There are other songs like this, but I can't talk about it anymore. I might cry right now.

November 02, 2005

it doesn't have to be a tragedy to be important

Another couple of interesting abortion stories online at Daily Kos (hopefully Kos will read it) and The Alley Notebooks.

"The legal process doesn't have a sympathy meter. And that's why the net must be cast large. That's why you can't tell other people what decisions they should make. Because when crafting a law, you don't get to hear Jenny's story.

And that's what Roe comes down to. That's what is so easy to forget. That's why people are shrill and view this choice in a direct and unwavering light."

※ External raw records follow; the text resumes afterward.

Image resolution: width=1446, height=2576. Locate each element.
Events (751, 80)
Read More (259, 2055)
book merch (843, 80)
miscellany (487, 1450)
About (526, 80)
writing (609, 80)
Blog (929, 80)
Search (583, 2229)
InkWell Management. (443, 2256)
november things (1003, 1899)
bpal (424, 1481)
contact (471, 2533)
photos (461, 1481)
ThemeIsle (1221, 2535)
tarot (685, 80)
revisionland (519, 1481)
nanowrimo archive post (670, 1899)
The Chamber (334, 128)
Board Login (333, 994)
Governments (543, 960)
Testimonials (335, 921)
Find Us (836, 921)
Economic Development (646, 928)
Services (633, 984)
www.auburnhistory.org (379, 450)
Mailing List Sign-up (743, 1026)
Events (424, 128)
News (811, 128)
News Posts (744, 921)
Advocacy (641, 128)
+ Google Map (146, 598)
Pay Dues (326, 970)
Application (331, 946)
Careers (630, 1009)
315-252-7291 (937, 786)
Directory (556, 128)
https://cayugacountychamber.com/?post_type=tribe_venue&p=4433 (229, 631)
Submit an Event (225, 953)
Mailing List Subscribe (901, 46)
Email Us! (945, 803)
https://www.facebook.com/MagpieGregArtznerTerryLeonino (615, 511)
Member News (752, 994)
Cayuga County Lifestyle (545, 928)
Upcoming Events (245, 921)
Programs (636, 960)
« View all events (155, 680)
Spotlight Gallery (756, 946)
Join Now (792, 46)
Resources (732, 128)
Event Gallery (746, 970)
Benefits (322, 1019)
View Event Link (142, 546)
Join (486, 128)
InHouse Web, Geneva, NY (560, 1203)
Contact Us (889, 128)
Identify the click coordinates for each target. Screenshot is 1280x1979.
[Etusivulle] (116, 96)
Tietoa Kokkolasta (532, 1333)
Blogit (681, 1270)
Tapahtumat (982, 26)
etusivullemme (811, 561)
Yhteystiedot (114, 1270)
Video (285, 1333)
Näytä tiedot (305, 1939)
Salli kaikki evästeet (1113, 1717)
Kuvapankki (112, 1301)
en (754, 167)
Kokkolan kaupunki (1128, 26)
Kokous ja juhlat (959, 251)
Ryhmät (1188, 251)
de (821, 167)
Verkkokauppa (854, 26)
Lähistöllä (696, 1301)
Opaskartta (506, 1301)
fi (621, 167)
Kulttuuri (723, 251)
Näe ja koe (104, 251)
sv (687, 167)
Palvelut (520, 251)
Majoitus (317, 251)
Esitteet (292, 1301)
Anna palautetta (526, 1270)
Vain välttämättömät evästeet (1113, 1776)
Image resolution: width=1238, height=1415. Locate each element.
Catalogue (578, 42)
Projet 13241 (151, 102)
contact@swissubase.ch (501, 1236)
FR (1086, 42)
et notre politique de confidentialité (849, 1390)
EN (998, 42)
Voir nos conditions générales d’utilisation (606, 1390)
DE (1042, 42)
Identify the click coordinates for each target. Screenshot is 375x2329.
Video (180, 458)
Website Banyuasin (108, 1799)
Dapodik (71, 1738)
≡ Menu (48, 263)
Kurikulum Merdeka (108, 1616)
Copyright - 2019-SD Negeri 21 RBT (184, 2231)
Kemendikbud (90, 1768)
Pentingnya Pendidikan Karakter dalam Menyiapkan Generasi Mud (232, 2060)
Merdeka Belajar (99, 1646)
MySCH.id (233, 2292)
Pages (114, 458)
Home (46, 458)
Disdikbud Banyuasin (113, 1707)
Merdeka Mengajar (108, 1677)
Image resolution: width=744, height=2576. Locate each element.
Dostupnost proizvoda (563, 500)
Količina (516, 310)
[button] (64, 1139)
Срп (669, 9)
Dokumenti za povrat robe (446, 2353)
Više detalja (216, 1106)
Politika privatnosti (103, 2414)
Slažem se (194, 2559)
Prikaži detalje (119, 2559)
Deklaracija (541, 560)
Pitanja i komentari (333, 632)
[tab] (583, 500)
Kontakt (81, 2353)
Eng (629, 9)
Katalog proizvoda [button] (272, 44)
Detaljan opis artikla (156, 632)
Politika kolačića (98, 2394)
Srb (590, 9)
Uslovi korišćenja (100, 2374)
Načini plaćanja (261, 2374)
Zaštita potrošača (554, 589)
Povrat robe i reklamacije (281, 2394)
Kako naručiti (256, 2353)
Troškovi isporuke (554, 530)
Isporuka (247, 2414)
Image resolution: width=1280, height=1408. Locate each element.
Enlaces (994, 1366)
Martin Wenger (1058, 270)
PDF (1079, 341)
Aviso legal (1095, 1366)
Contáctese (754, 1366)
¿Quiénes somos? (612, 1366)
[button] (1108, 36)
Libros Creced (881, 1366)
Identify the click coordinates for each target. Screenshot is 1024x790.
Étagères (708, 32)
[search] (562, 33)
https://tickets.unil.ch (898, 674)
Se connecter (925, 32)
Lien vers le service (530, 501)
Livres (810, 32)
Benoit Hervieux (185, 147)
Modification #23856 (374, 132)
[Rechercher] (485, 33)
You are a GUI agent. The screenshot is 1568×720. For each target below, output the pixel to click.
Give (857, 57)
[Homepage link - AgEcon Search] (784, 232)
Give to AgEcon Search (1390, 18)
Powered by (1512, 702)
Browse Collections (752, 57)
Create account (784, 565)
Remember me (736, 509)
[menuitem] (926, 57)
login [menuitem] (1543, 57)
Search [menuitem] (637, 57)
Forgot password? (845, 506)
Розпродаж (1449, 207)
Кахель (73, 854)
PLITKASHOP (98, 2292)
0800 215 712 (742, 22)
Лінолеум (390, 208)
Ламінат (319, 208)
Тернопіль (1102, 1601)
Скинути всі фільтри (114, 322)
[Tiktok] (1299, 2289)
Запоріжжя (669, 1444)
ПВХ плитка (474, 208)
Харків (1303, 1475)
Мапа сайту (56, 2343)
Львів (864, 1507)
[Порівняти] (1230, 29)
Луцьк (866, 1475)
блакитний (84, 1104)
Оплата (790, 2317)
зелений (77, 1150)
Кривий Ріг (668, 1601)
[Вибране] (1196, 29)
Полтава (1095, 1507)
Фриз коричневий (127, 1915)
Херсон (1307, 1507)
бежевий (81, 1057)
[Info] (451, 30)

Yes. And this lesson is what I got most out of talking to women seeking abortions. Every single one is a woman trying to make the best decision for her. And in every single instance that's a complicated decision process that must - and I mean MUST - be left up to her to decide. Whether she talks her friends, the man involved, family, clergy, the internet, God, her pets, or stangers, she has to be the one who decides. Every story is an exception, and every woman is trying to do right by herself. How dare anyone disrepect that.

Via Media Girl

this is why I love my friends...

And why I'll never be able to get a real job. This is the shit I talk about with my coworkers. I usually think it's lame to post IM conversations, but this killed me:

S: do you remember that book-the giving tree
Me: yeah. I loved that book
S: me too
S: still do
S: it's one of my staple new baby gifts
S: that and Goodnight Moon
S: LOOOOVE Goodnight Moon
Me: Oh, goodnight moon was my favorite. absolute favorite.
S: goodnight socks
S: goodnight mittens
S: do you think I'll freak T's shit out if i start saying goodnight to the items in my bedroom
Me: perhaps. but you should do it anyway
S: i think i should do it because it will!
S: it'll be fun
S: he'll probably just laugh
Me: "goodnight window"
S: goodnight vibrator
Me: "goodnight dirty laundry"
Me: "goodnight buttplug"
Me: "goodnight astroglide"
S: i was just gonna say that!
S: goodnight Lube
Me: "goodnight bondage gear"
S: goodnight handcuffs
Me: "goodnight ball gag"
S: holy shit
S: i'm dying over here
S: goodnight cleveland steamer
S: goodnight taint
Me: oh god, you're killing me!
S: that's it!
S: i'm gonna write a goodnight moon for adults
Me: oh. my. god.
Me: you HAVE TO!!!!!!
S: how could i not
Me: I'll buy 100 copies right now.
S: don't you think it would kill!
Me: everyone will want one
Me: you'll be rich!
S: it'll be all the rage
S: I'll call it Goodnight Poon
Me: yes!!!!!!!!!!!!!!!!
S: goodnight vaginas everywhere
Me: stop.
S: maybe dirty mimi will sell it on her site
Me: oooooh. you could buy the book and a vagina pillow.
S: yes!
S: the slumber special
Me: hee!

All before 10 am.

October 31, 2005

I don't love anything THAT much...

I don't care what anyone says, you can love your vagina too much.

My favorite item for sale is the Pussy Purse. But then I saw the cute sensitive boy wearing the t-shirt, and I changed my mind. If the shirt comes with this guy in it, and I can make him to my laundry and slap him around a little, I'll take it.

Via Feministing.

October 30, 2005

cold cold cold cold cold...

I'm cold. Why? Because it is freezing in my apartment. It's not even that cold outside. The heat isn't working, so this place just isn't warming up. And I have tons of shit to do today at home, so I can't even run around outside where it's nice.

Fuck. My fingers are freezing, and I'm wearing socks in my apartment. This is no wrong. I prefer my place to be a tropical oasis in the winter. Have to call tomorrow to get this shit fixed.

But enough complaining. Something strange happened to me yesterday. I was watching the Guns N' Roses Behind the Music (G n' R motherfucker!). Fantastic episode, obviously. The weird part was, I foudn myself suddenly, inexplicably attracted to Slash. Not 1987 hair in the eyes Slash. I mean 2001 crow's feet Slash. I'm rather disturbed. I should probably go to rehab or therapy immediately. Next thing you know I'll be getting all hot and bothered over Colin Farrell. And next? The junkie who lives upstairs. Help!